Below is the full text of the speech delivered by Shadow Business Secretary Ed Miliband this morning on his vision for a green economic recovery.
I am glad to be doing this speech as part of Labour’s 2021 election campaign. As a country we have been through a year of trauma, pain and loss. In this crisis, we have seen the best of the British people. But we have also seen how the way our country is run has fallen far short of that spirit—from the state of our welfare safety net to our public services to the pay of our key workers. That is why as Keir Starmer has said, we want to go back to normal but we cannot just return to business as usual. The battleground in politics in the years ahead is this fight for the future and who can rise to the challenge of rebuilding our country in a way that tackles the insecurities and inequalities we face and which matches who we really are. At the heart of that fight for the future is the climate emergency.

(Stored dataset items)
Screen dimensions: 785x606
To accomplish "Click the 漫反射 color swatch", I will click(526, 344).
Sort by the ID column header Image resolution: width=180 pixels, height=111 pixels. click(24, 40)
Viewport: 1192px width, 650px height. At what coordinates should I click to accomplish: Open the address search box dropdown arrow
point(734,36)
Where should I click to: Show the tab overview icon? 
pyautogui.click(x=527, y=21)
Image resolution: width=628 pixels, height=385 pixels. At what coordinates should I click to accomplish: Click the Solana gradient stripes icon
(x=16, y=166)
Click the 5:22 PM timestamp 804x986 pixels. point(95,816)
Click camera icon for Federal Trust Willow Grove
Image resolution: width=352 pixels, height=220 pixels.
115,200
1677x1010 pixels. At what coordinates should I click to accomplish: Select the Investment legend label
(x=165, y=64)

==

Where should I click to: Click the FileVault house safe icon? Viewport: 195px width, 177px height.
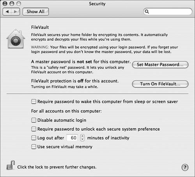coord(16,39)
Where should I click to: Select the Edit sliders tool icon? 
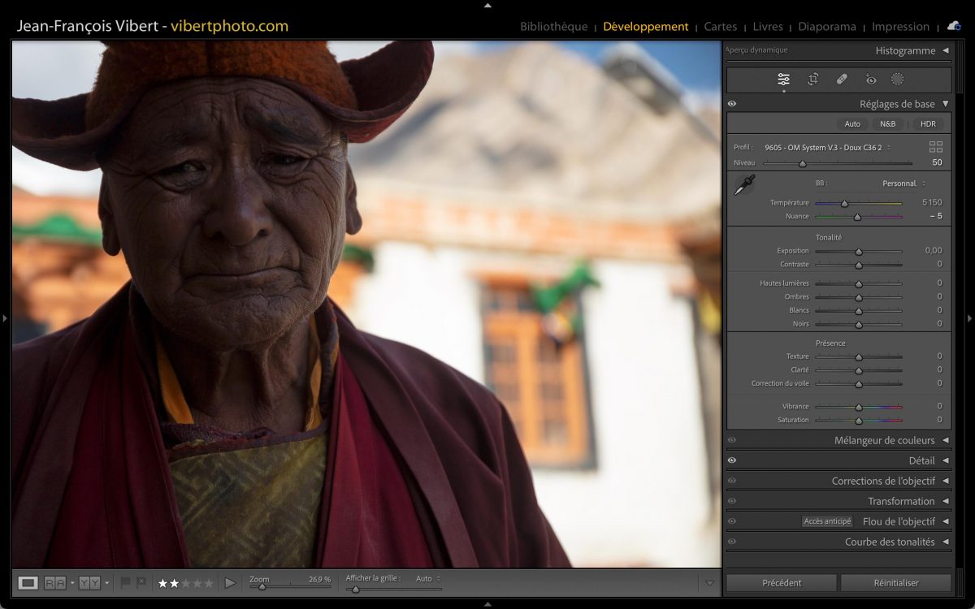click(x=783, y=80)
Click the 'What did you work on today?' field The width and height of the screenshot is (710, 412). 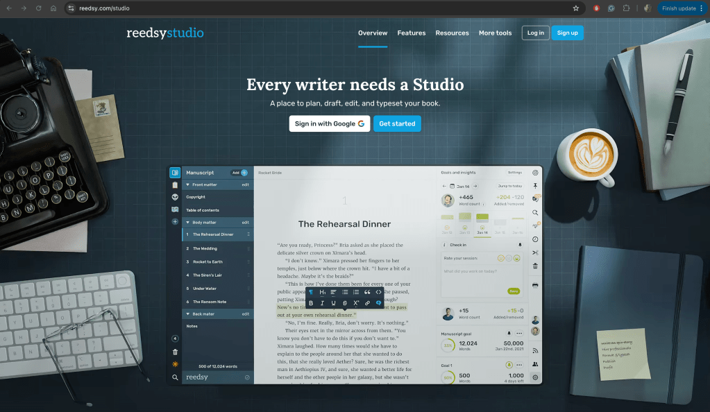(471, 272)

...

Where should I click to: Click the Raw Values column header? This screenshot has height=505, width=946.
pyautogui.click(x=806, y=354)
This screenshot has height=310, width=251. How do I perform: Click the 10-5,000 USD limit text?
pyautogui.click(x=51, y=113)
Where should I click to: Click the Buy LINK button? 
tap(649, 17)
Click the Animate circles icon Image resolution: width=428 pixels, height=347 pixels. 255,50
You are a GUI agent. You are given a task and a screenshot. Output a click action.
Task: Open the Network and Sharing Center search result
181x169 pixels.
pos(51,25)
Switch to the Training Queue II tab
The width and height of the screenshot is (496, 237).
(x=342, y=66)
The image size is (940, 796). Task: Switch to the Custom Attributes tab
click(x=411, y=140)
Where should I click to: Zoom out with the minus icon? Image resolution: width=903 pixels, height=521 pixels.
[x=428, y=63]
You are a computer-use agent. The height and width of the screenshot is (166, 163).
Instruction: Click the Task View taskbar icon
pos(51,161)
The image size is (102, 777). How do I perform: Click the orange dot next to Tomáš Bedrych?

### Problem:
Please quote the speech from "I am glad to" up to and including "the climate emergency.". The items are material separate from the speech.

### Response box:
I am glad to be doing this speech as part of Labour’s 2021 election campaign. As a country we have been through a year of trauma, pain and loss. In this crisis, we have seen the best of the British people. But we have also seen how the way our country is run has fallen far short of that spirit—from the state of our welfare safety net to our public services to the pay of our key workers. That is why as Keir Starmer has said, we want to go back to normal but we cannot just return to business as usual. The battleground in politics in the years ahead is this fight for the future and who can rise to the challenge of rebuilding our country in a way that tackles the insecurities and inequalities we face and which matches who we really are. At the heart of that fight for the future is the climate emergency.